In this version, in 1999, crypto-zoologists (Ken Watanabe, Sally Hawkins) find puzzling chrysalis-shaped pods attached to an enormous skeleton, and one pod has already hatched. Meanwhile, in Japan, Joe Brody (Bryan Cranston), an earnest American scientist, loses his wife Sandra (Juliette Binoche) when the Janjira nuclear plant where they worked suffered a seismic reaction. Skeptical of the “natural disaster” cover-up by the Tokyo government, Joe has been obsessively searching for an explanation for the past 15 years, despite urgings to move on from his semi-estranged son Ford (Aaron Taylor-Johnson), a military explosives expert who has a distraught wife (Elizabeth Olsen) and son (Carson Bolde) in San Francisco. But there are signs of history repeating itself when mysterious monsters appear.

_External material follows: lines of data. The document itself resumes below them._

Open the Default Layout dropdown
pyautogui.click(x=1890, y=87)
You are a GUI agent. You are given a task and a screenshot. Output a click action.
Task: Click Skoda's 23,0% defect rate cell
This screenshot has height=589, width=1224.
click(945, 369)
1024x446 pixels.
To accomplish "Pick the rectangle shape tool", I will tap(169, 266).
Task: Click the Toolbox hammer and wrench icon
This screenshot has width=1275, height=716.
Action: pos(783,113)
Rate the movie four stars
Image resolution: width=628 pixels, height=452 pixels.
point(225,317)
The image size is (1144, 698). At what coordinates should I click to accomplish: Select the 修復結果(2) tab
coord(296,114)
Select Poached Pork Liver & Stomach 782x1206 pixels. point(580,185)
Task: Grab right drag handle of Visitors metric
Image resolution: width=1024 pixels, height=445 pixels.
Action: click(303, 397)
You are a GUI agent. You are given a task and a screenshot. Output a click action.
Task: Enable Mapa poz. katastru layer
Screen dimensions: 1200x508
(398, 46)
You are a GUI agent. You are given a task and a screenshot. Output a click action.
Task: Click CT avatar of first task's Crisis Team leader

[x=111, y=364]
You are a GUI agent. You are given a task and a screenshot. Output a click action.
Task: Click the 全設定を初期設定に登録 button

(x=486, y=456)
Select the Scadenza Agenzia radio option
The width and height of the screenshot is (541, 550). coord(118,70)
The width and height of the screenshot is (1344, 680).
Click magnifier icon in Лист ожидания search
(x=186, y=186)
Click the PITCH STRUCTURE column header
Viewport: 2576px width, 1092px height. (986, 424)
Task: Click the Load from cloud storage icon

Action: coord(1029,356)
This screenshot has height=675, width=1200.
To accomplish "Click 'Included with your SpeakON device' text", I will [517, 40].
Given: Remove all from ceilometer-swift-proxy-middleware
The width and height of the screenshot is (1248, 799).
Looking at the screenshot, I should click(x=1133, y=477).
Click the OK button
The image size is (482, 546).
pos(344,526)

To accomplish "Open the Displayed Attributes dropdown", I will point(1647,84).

Working from a globe-trotting screenplay credited to Max Borenstein with a cautionary environmental story by David Callaham, British-born director Gareth Edwards (low-budgeted “Monsters”) concentrates on the formulaic characters, slowly building tension while suggesting that U.S. nuclear testing in the Pacific Ocean (1946-1962) somehow nourished an amphibious behemoth. Now, it’s Filipino mining that reawakens “Massive Unidentified Terrestrial Organisms” (MUTOs), and only a sentient, prehistoric beast like Godzilla can save humanity.
Appearing 492-feet tall, this completely CGI Godzilla is awesome and surprisingly lifelike, since the filmmakers recruited Andy Serkis (“Lord of the Rings,” “King Kong”) as their motion-capture actor to suggest facial expressions for the animated creature’s emotional reactions. In previous Godzilla movies, close-ups always relied on the traditional man-in-a-monster costume.
Best viewed with 3-D enhancement of the epic battles, on the Granger Movie Gauge of 1 to 10, “Godzilla” stomps in with a slick, spectacular 7 – memorable for its mythic monster visual effects.